_YOUR OBJECTIVE_
Only lines that contain the string "Teacher" should be returned from the material below.

◇ ◇ ◇ ◇

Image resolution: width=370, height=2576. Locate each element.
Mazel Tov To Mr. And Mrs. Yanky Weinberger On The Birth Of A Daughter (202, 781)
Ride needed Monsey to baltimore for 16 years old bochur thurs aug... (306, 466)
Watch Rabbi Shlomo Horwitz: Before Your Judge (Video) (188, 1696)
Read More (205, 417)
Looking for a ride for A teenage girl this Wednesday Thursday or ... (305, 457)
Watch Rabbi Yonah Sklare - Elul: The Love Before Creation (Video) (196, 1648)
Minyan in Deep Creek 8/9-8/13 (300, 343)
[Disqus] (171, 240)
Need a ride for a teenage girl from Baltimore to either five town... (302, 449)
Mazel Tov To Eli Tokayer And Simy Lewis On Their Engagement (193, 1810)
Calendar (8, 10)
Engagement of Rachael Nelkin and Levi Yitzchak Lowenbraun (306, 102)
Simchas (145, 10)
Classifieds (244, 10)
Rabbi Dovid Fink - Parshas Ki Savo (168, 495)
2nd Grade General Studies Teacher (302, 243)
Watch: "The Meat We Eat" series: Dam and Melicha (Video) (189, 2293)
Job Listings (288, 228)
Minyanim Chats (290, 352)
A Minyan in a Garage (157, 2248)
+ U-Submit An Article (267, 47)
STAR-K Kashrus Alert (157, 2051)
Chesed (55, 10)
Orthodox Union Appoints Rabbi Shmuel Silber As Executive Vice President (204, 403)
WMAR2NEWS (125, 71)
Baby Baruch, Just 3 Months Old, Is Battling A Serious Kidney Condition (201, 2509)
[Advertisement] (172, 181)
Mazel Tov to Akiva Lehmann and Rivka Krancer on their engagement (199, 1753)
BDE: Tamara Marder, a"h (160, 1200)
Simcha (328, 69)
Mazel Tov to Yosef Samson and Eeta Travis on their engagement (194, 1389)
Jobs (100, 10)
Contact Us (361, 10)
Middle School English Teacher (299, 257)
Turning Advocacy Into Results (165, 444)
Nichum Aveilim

◇ ◇ ◇ ◇

_TASK OUTPUT_
2nd Grade General Studies Teacher (302, 243)
Middle School English Teacher (299, 257)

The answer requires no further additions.